K. Miller, "King of Art: Jules de Balincourt," Tokion 11, December 2005 (illustrated).
B. Nickas, Theft is Vision: Collected Writings and Interviews, Zurich, 2008.
W. Poophida, "Jules de Balincourt," The Brooklyn Rail, April 2005, p. 25 (illustrated).
M. Ratner, "Jules de Balincourt," Frieze, May 2005 (illustrated).
K. Rosenberg, "Artists on the Verge of a Breakthrough," New York Magazine, 7 March 2005 (illustrated).
K. Rosenberg, "Unknowing Man's Nature," The New York Times, 14 September 2007, E41.
Signs of the Apocalypse/Rapture, Chicago, 2008 (illustrated).
Exhibited
Nashville, Vanderbilt University, Fine Arts Gallery, Jules de Balincourt, October-December 2008 (illustrated on exhibition card).
Kansas City, Kemper Museum of Contemporary Art, Phantasmania, June-August 2007 (illustrated on exhibition card).
New York, Zach Feuer Gallery (LFL), Jules de Balincourt, This is Our Town, March-April 2005 (illustrated on exhibition card).

Lot Essay

As a masterly example of Jules de Balincourt's uneasy investigations into the nature of human civilization, Blind Faith and Tunnel Vision is a powerful mixture of apocalyptic cityscape combined with an almost fairytale multi-colored rainbow to portray the artist's sense of unease at the apparently contradictory aspects of human nature.
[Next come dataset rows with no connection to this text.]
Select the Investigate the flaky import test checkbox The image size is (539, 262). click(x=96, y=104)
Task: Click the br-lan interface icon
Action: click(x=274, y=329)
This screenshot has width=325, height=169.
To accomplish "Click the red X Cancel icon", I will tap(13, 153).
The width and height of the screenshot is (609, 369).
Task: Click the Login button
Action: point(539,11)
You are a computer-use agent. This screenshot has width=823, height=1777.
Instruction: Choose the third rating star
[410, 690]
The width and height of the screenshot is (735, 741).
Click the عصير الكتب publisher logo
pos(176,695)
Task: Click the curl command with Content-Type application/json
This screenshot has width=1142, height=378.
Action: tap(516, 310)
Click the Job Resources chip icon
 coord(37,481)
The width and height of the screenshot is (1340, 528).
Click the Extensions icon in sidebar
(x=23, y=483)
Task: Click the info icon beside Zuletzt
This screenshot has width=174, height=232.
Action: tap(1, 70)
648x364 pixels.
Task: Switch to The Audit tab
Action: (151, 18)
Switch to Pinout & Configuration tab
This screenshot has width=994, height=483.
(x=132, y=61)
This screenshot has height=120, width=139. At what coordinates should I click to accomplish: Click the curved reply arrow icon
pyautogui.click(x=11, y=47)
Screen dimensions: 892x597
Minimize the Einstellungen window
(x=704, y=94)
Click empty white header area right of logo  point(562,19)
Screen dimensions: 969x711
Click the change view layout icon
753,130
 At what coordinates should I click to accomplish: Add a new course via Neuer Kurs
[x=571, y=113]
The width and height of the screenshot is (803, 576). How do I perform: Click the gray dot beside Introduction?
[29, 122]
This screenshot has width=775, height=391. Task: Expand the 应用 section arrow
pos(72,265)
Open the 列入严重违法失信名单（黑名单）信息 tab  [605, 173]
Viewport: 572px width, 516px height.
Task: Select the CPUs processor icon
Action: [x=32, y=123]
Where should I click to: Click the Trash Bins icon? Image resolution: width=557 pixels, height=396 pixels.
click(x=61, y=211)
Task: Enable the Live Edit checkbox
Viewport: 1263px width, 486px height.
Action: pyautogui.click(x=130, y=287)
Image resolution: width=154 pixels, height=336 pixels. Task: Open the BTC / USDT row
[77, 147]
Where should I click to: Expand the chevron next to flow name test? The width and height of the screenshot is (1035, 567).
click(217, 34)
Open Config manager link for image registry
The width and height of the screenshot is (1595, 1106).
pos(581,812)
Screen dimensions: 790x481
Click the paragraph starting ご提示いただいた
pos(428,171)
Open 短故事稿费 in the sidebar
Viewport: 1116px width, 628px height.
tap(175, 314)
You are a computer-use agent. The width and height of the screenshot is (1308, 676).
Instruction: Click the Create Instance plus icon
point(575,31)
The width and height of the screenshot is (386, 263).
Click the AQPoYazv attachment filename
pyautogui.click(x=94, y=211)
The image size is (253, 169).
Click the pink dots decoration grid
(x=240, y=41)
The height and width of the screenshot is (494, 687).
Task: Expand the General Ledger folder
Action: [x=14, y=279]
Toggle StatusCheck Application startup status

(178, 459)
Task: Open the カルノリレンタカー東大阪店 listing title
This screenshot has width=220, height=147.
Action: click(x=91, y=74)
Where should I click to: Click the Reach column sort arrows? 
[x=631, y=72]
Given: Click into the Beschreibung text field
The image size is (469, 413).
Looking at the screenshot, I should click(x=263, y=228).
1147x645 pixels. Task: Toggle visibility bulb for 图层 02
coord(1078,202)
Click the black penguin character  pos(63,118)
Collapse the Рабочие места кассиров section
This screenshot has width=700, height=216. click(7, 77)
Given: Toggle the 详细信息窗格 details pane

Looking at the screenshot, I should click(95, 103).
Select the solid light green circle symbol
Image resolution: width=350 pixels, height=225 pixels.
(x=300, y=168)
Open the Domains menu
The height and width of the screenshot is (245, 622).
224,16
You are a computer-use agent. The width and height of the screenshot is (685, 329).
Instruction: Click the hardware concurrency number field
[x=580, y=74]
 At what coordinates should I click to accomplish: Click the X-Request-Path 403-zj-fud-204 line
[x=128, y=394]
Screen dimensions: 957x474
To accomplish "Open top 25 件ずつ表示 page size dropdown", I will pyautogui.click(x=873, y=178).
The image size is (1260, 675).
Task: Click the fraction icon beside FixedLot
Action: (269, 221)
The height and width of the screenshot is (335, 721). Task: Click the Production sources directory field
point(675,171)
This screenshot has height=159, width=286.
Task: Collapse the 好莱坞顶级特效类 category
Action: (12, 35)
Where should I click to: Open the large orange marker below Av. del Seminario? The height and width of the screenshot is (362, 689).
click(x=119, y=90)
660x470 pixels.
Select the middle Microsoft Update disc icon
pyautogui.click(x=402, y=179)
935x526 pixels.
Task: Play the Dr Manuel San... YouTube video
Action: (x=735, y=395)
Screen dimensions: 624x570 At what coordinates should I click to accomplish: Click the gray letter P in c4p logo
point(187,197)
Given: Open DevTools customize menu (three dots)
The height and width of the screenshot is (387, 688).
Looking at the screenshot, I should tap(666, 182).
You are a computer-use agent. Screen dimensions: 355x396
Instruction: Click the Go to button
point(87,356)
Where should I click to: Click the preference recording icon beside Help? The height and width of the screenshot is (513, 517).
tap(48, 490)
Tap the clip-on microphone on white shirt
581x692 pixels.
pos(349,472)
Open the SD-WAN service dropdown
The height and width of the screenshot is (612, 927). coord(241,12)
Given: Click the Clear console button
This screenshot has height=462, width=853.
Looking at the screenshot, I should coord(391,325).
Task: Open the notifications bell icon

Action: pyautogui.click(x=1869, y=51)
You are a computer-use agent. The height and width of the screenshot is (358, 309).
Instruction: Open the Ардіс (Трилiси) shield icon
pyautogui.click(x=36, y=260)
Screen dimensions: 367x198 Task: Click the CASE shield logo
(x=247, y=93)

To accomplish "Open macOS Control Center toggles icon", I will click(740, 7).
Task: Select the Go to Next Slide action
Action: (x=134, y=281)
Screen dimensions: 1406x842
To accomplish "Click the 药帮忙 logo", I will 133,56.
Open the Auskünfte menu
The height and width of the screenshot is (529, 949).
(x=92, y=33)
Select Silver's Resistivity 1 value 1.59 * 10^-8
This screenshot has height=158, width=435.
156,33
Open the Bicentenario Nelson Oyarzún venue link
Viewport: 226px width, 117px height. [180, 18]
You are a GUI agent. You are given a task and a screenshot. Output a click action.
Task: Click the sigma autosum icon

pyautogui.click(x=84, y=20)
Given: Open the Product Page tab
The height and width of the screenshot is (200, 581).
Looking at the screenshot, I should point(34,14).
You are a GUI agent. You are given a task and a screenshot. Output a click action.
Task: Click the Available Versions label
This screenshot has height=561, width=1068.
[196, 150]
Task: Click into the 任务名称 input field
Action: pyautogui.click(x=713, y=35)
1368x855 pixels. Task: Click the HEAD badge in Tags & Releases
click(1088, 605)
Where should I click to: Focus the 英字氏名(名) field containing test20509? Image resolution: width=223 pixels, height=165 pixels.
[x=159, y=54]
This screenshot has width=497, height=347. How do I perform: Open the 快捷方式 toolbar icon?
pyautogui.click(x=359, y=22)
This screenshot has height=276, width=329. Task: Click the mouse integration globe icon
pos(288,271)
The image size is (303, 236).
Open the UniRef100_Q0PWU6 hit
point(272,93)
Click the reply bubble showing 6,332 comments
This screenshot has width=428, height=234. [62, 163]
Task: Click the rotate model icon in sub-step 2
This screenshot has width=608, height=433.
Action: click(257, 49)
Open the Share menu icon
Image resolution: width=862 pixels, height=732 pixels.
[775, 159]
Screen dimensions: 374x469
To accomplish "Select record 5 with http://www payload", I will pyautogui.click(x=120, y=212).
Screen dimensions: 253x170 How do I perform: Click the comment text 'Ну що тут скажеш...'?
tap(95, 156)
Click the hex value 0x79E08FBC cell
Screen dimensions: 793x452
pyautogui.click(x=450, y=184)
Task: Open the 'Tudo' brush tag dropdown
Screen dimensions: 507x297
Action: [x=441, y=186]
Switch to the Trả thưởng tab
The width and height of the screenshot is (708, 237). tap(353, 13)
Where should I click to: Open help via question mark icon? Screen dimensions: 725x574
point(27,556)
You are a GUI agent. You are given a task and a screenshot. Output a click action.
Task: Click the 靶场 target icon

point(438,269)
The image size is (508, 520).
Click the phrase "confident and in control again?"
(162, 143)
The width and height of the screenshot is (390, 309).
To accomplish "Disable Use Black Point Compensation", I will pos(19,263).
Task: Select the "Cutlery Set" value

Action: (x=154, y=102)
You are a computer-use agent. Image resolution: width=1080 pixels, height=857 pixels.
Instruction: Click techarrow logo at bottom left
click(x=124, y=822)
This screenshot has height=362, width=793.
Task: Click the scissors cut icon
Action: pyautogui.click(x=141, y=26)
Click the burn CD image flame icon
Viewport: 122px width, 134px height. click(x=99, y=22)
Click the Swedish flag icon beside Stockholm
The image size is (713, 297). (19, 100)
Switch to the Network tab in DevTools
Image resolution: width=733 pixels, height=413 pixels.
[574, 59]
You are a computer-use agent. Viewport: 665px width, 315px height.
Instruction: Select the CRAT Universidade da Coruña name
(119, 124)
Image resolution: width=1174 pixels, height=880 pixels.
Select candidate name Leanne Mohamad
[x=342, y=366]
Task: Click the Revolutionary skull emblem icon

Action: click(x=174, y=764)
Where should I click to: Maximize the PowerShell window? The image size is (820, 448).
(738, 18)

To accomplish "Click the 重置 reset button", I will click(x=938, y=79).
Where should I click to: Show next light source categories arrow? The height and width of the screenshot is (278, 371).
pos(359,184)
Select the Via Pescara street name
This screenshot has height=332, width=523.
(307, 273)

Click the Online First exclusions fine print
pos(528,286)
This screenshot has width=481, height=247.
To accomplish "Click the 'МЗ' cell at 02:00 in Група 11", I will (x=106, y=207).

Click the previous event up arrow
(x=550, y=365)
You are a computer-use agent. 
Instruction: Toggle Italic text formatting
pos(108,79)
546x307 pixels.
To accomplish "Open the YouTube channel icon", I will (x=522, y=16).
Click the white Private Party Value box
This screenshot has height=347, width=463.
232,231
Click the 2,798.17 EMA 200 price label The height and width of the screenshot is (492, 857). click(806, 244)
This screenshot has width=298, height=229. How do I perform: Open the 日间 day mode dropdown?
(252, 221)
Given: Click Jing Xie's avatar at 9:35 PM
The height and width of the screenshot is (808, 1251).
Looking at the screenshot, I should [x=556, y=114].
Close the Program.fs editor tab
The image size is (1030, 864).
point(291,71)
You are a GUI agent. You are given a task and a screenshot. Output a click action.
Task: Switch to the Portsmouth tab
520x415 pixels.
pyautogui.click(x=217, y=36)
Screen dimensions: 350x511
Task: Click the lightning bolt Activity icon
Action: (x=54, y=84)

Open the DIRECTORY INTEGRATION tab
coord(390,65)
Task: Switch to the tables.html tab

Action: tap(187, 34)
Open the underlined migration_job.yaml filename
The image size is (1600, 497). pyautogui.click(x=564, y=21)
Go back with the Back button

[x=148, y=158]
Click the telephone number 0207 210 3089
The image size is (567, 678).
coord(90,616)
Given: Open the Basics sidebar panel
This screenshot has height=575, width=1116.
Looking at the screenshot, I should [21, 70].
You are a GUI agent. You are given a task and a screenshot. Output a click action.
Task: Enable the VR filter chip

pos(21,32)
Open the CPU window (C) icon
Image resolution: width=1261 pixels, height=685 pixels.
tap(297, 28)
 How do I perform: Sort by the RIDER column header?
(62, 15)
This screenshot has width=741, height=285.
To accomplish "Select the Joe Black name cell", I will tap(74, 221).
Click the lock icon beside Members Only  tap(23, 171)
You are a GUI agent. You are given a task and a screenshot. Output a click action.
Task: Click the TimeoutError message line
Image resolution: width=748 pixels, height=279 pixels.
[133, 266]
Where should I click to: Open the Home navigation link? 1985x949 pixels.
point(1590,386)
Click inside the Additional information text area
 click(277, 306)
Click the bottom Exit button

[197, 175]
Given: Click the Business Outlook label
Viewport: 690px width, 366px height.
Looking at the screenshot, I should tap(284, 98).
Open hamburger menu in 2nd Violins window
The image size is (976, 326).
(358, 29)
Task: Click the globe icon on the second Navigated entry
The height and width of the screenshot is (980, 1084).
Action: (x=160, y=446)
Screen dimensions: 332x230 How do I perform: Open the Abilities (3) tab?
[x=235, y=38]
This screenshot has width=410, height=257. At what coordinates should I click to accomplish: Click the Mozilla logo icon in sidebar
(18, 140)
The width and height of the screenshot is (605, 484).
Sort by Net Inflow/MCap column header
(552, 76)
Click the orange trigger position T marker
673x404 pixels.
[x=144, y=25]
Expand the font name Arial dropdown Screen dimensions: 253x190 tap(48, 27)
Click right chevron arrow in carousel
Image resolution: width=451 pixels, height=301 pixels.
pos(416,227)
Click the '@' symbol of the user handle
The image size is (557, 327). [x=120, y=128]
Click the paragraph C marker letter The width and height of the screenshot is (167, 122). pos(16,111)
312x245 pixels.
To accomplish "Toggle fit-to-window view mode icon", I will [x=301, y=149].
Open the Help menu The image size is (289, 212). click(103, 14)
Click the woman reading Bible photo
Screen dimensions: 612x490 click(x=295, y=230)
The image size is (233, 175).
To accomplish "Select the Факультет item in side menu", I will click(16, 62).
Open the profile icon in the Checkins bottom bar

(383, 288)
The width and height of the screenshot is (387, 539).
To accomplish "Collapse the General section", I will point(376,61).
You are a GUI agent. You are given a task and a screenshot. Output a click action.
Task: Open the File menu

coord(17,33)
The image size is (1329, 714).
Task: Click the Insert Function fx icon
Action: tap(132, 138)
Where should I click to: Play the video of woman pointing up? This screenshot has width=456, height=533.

Painted in the years following the September 11th attacks, de Balincourt was intrigued by how the narrative of the event had shifted from horror of the destruction, to the resilience of human nature and the undeniable certainty that the highs and lows of human civilization would cause events like this to continue throughout history.

De Balincourt thrives on executing each of his canvases in meticulous detail, in the case of Blind Faith and Tunnel Vision he expertly paints the contents of buildings and offices that have been blown into the streets. His leaning telephone poles, sagging wires and even a weary pine tree are pulled, almost magnetically, to a point on the horizon from which radiates a dazzling kaleidoscope of colors which soars up to the heavens.

Jules de Balincourt's reputation as one of New York's fastest rising art stars has been founded upon a body of work that mines the intersection of his personal history with the politics of industrial alienation. Whether he is representing aspects of American history or purely imaginative scenarios, de Balincourt's extraordinary paintings are instilled with the indelible effects of emigrating as a child from France to California at the height of the conservative Reagan era. It was during this process of assimilating himself into a new country that he encountered the shattered ideals of the hippie era and developed a deep mistrust of authority. As a consequence, de Balincourt's work often explores the contradictory facets of the United States' socioeconomic structures.